- [DESCRIPTION OF THE TASK]: Please output each entry exactly as it appears.

- [RECORDS FOR THE TASK]:
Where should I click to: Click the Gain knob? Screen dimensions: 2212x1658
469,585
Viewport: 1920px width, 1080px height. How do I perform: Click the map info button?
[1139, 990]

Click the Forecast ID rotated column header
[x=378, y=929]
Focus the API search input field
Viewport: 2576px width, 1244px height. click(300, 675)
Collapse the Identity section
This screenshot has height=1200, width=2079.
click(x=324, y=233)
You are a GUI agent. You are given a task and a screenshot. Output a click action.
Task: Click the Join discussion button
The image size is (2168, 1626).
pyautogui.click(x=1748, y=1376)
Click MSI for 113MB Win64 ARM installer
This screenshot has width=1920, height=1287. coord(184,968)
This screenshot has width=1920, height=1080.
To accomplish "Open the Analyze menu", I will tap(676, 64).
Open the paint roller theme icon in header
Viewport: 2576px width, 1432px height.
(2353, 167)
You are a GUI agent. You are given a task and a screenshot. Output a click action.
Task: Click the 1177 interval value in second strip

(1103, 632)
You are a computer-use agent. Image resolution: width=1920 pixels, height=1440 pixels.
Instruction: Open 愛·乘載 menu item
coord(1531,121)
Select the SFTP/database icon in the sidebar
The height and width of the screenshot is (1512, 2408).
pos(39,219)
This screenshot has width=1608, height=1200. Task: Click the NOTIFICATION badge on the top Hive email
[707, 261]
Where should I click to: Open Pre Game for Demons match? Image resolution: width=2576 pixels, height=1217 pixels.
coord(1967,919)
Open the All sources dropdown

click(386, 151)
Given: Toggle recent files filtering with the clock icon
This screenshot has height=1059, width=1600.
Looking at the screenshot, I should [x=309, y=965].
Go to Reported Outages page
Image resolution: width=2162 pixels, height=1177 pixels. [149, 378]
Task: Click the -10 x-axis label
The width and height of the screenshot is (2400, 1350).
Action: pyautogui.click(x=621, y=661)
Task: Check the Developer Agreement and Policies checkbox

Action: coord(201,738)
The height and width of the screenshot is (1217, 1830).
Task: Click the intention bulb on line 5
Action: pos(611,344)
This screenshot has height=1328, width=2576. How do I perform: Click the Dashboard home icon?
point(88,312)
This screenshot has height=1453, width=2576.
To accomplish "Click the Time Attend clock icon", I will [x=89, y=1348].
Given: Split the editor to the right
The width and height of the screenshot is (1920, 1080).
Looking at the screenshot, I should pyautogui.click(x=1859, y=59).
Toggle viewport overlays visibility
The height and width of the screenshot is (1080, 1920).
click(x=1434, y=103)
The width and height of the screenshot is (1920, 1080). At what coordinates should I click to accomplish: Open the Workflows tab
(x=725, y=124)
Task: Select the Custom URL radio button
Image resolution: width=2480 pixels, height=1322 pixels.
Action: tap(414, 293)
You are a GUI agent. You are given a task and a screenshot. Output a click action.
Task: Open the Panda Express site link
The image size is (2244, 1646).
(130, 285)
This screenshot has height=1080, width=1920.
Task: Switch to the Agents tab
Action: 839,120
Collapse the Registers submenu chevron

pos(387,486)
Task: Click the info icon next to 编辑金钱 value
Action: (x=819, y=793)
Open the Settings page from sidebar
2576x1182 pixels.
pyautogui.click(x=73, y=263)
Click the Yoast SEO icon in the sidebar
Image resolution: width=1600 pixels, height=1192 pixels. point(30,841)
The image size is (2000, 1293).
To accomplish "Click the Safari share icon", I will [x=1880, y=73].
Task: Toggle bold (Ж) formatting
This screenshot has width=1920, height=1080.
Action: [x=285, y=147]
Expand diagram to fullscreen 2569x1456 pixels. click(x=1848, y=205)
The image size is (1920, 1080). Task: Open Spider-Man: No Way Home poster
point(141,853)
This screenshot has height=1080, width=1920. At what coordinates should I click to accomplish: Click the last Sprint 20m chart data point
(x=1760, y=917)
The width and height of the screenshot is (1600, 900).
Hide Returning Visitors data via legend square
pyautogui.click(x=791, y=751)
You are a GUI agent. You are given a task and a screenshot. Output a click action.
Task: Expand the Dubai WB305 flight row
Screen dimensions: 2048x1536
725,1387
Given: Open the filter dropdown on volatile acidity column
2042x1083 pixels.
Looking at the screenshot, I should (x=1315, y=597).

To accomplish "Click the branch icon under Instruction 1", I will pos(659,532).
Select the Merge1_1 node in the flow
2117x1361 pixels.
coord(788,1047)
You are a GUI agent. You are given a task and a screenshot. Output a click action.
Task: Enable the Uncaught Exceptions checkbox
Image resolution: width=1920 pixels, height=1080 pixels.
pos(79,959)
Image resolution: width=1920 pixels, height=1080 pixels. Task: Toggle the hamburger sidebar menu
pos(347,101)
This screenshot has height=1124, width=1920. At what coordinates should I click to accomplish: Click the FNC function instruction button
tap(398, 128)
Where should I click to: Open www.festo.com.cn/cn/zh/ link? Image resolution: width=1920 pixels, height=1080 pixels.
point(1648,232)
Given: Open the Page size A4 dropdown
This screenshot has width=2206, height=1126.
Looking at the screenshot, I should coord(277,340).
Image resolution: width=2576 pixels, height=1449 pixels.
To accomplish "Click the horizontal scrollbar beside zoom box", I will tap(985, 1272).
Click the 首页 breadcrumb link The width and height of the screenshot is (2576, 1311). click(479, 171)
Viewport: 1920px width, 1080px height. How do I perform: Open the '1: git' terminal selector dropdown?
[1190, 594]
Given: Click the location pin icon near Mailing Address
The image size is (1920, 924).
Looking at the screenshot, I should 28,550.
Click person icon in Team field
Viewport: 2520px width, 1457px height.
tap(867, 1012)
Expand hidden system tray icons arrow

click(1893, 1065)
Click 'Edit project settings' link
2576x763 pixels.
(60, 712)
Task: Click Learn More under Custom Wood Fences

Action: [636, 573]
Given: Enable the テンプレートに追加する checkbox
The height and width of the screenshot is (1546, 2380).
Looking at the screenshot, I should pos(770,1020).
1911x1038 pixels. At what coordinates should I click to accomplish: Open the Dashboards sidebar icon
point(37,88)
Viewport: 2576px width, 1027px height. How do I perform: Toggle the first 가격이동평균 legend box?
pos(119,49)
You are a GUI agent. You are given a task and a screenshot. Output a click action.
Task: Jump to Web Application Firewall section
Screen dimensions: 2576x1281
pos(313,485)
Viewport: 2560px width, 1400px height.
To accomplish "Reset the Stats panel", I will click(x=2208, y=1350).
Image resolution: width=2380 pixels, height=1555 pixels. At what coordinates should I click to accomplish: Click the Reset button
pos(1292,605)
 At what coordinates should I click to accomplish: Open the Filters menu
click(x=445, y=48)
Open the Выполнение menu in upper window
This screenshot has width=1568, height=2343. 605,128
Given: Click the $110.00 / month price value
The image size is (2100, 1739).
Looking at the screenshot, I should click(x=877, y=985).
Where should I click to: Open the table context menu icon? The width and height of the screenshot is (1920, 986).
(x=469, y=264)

- [ANSWER BOX]:
Where should I click to: Click the Gain knob? Screen dimensions: 2212x1658
469,585
Viewport: 1920px width, 1080px height. How do I perform: Click the map info button?
[1139, 990]

Click the Forecast ID rotated column header
[x=378, y=929]
Focus the API search input field
Viewport: 2576px width, 1244px height. click(300, 675)
Collapse the Identity section
This screenshot has height=1200, width=2079.
click(x=324, y=233)
You are a GUI agent. You are given a task and a screenshot. Output a click action.
Task: Click the Join discussion button
The image size is (2168, 1626).
pyautogui.click(x=1748, y=1376)
Click MSI for 113MB Win64 ARM installer
This screenshot has width=1920, height=1287. coord(184,968)
This screenshot has width=1920, height=1080.
To accomplish "Open the Analyze menu", I will tap(676, 64).
Open the paint roller theme icon in header
Viewport: 2576px width, 1432px height.
(2353, 167)
You are a GUI agent. You are given a task and a screenshot. Output a click action.
Task: Click the 1177 interval value in second strip

(1103, 632)
You are a computer-use agent. Image resolution: width=1920 pixels, height=1440 pixels.
Instruction: Open 愛·乘載 menu item
coord(1531,121)
Select the SFTP/database icon in the sidebar
The height and width of the screenshot is (1512, 2408).
pos(39,219)
This screenshot has width=1608, height=1200. Task: Click the NOTIFICATION badge on the top Hive email
[707, 261]
Where should I click to: Open Pre Game for Demons match? Image resolution: width=2576 pixels, height=1217 pixels.
coord(1967,919)
Open the All sources dropdown

click(386, 151)
Given: Toggle recent files filtering with the clock icon
This screenshot has height=1059, width=1600.
Looking at the screenshot, I should [x=309, y=965].
Go to Reported Outages page
Image resolution: width=2162 pixels, height=1177 pixels. [149, 378]
Task: Click the -10 x-axis label
The width and height of the screenshot is (2400, 1350).
Action: pyautogui.click(x=621, y=661)
Task: Check the Developer Agreement and Policies checkbox

Action: coord(201,738)
The height and width of the screenshot is (1217, 1830).
Task: Click the intention bulb on line 5
Action: pos(611,344)
This screenshot has height=1328, width=2576. How do I perform: Click the Dashboard home icon?
point(88,312)
This screenshot has height=1453, width=2576.
To accomplish "Click the Time Attend clock icon", I will [x=89, y=1348].
Given: Split the editor to the right
The width and height of the screenshot is (1920, 1080).
Looking at the screenshot, I should pyautogui.click(x=1859, y=59).
Toggle viewport overlays visibility
The height and width of the screenshot is (1080, 1920).
click(x=1434, y=103)
The width and height of the screenshot is (1920, 1080). At what coordinates should I click to accomplish: Open the Workflows tab
(x=725, y=124)
Task: Select the Custom URL radio button
Image resolution: width=2480 pixels, height=1322 pixels.
Action: tap(414, 293)
You are a GUI agent. You are given a task and a screenshot. Output a click action.
Task: Open the Panda Express site link
The image size is (2244, 1646).
(130, 285)
This screenshot has height=1080, width=1920.
Task: Switch to the Agents tab
Action: 839,120
Collapse the Registers submenu chevron

pos(387,486)
Task: Click the info icon next to 编辑金钱 value
Action: (x=819, y=793)
Open the Settings page from sidebar
2576x1182 pixels.
pyautogui.click(x=73, y=263)
Click the Yoast SEO icon in the sidebar
Image resolution: width=1600 pixels, height=1192 pixels. point(30,841)
The image size is (2000, 1293).
To accomplish "Click the Safari share icon", I will [x=1880, y=73].
Task: Toggle bold (Ж) formatting
This screenshot has width=1920, height=1080.
Action: [x=285, y=147]
Expand diagram to fullscreen 2569x1456 pixels. click(x=1848, y=205)
The image size is (1920, 1080). Task: Open Spider-Man: No Way Home poster
point(141,853)
This screenshot has height=1080, width=1920. At what coordinates should I click to accomplish: Click the last Sprint 20m chart data point
(x=1760, y=917)
The width and height of the screenshot is (1600, 900).
Hide Returning Visitors data via legend square
pyautogui.click(x=791, y=751)
You are a GUI agent. You are given a task and a screenshot. Output a click action.
Task: Expand the Dubai WB305 flight row
Screen dimensions: 2048x1536
725,1387
Given: Open the filter dropdown on volatile acidity column
2042x1083 pixels.
Looking at the screenshot, I should (x=1315, y=597).

To accomplish "Click the branch icon under Instruction 1", I will pos(659,532).
Select the Merge1_1 node in the flow
2117x1361 pixels.
coord(788,1047)
You are a GUI agent. You are given a task and a screenshot. Output a click action.
Task: Enable the Uncaught Exceptions checkbox
Image resolution: width=1920 pixels, height=1080 pixels.
pos(79,959)
Image resolution: width=1920 pixels, height=1080 pixels. Task: Toggle the hamburger sidebar menu
pos(347,101)
This screenshot has height=1124, width=1920. At what coordinates should I click to accomplish: Click the FNC function instruction button
tap(398, 128)
Where should I click to: Open www.festo.com.cn/cn/zh/ link? Image resolution: width=1920 pixels, height=1080 pixels.
point(1648,232)
Given: Open the Page size A4 dropdown
This screenshot has width=2206, height=1126.
Looking at the screenshot, I should coord(277,340).
Image resolution: width=2576 pixels, height=1449 pixels.
To accomplish "Click the horizontal scrollbar beside zoom box", I will tap(985, 1272).
Click the 首页 breadcrumb link The width and height of the screenshot is (2576, 1311). click(479, 171)
Viewport: 1920px width, 1080px height. How do I perform: Open the '1: git' terminal selector dropdown?
[1190, 594]
Given: Click the location pin icon near Mailing Address
The image size is (1920, 924).
Looking at the screenshot, I should 28,550.
Click person icon in Team field
Viewport: 2520px width, 1457px height.
tap(867, 1012)
Expand hidden system tray icons arrow

click(1893, 1065)
Click 'Edit project settings' link
2576x763 pixels.
(60, 712)
Task: Click Learn More under Custom Wood Fences

Action: [636, 573]
Given: Enable the テンプレートに追加する checkbox
The height and width of the screenshot is (1546, 2380).
Looking at the screenshot, I should pos(770,1020).
1911x1038 pixels. At what coordinates should I click to accomplish: Open the Dashboards sidebar icon
point(37,88)
Viewport: 2576px width, 1027px height. How do I perform: Toggle the first 가격이동평균 legend box?
pos(119,49)
You are a GUI agent. You are given a task and a screenshot. Output a click action.
Task: Jump to Web Application Firewall section
Screen dimensions: 2576x1281
pos(313,485)
Viewport: 2560px width, 1400px height.
To accomplish "Reset the Stats panel", I will click(x=2208, y=1350).
Image resolution: width=2380 pixels, height=1555 pixels. At what coordinates should I click to accomplish: Click the Reset button
pos(1292,605)
 At what coordinates should I click to accomplish: Open the Filters menu
click(x=445, y=48)
Open the Выполнение menu in upper window
This screenshot has width=1568, height=2343. 605,128
Given: Click the $110.00 / month price value
The image size is (2100, 1739).
Looking at the screenshot, I should click(x=877, y=985).
Where should I click to: Open the table context menu icon? The width and height of the screenshot is (1920, 986).
(x=469, y=264)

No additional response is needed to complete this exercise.